Task brief —
An exact copy of all the data below is needed, without its pictures.

Saved entries
=-=-=-=-=

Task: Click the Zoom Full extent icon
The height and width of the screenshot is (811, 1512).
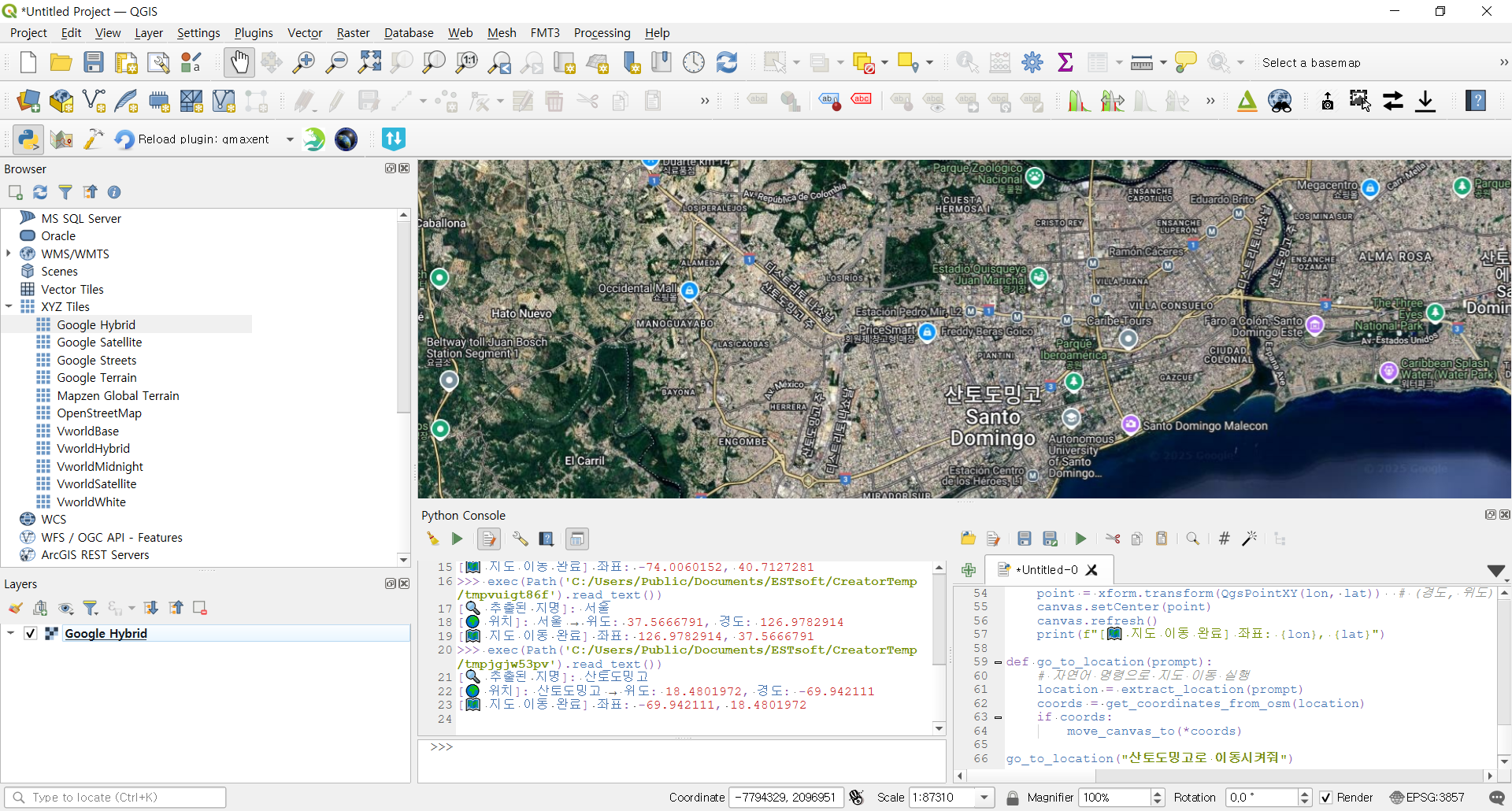Action: coord(369,62)
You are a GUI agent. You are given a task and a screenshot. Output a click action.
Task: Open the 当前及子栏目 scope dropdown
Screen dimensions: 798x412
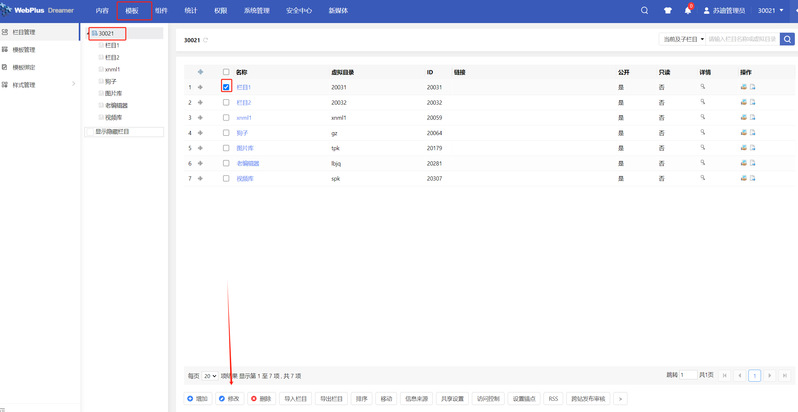(683, 39)
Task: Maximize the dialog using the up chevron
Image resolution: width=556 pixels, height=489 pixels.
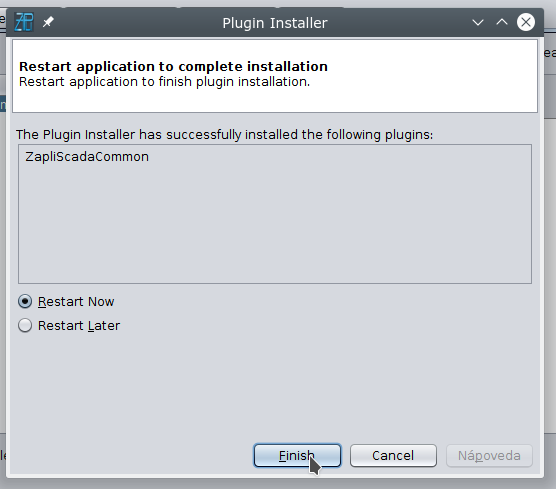Action: pos(502,22)
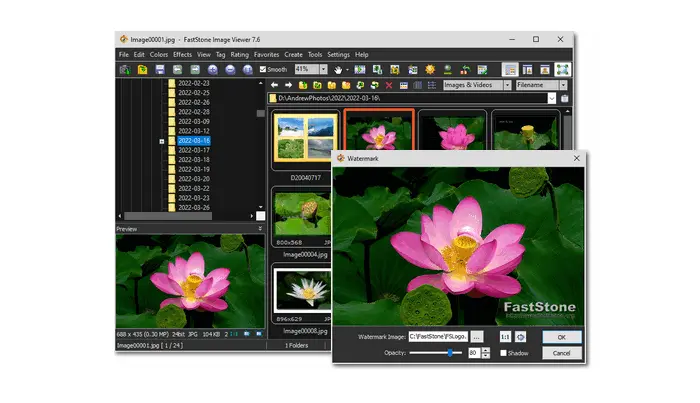Click OK in the Watermark dialog

[561, 337]
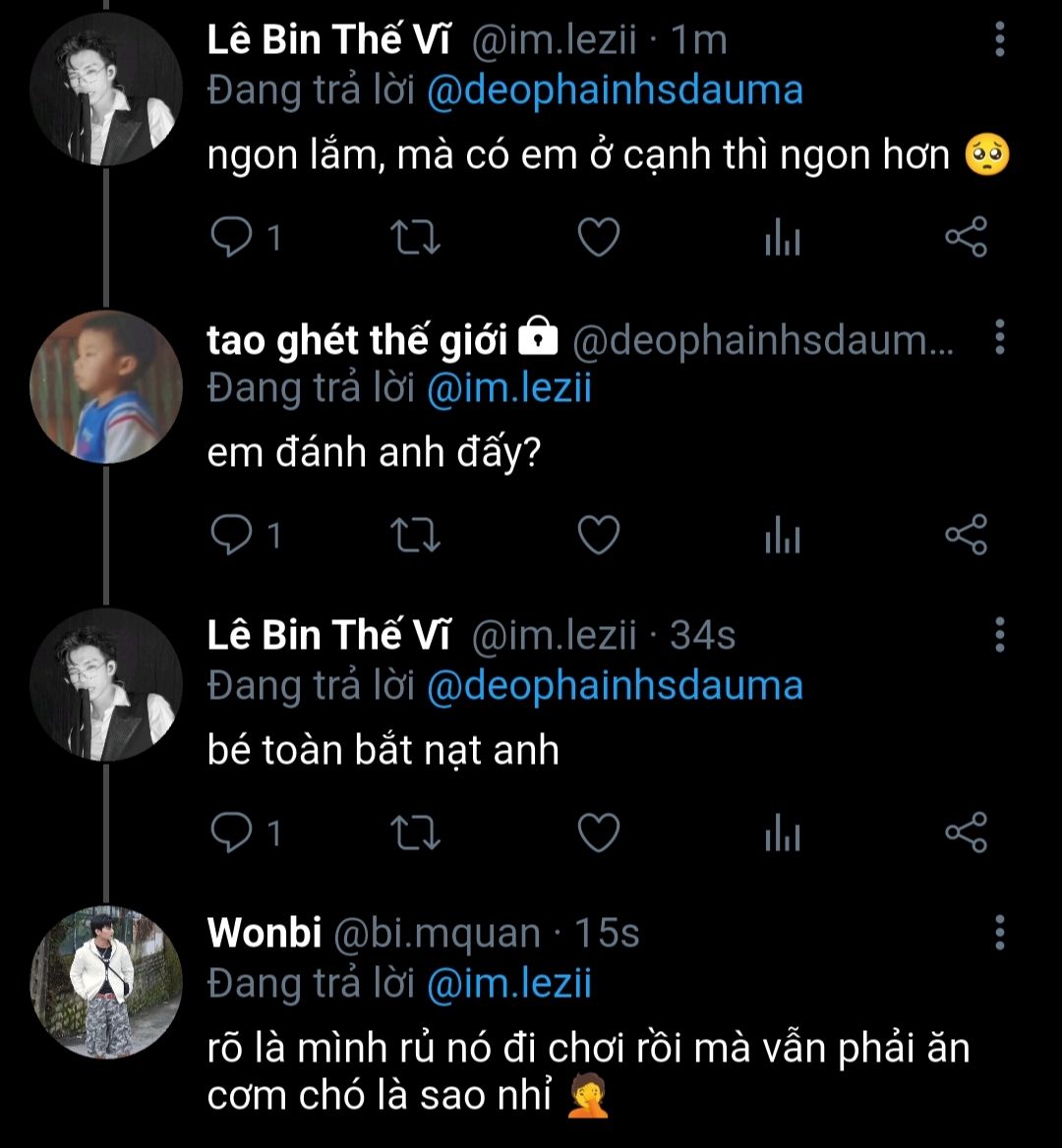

=-=-=-=-=

Response —
Task: Click the Zoom Full extent icon
The height and width of the screenshot is (811, 1512).
Action: coord(369,62)
You are a GUI agent. You are given a task and a screenshot. Output a click action.
Task: Open the 当前及子栏目 scope dropdown
Screen dimensions: 798x412
(683, 39)
Task: Maximize the dialog using the up chevron
Image resolution: width=556 pixels, height=489 pixels.
Action: pos(502,22)
Click OK in the Watermark dialog

[561, 337]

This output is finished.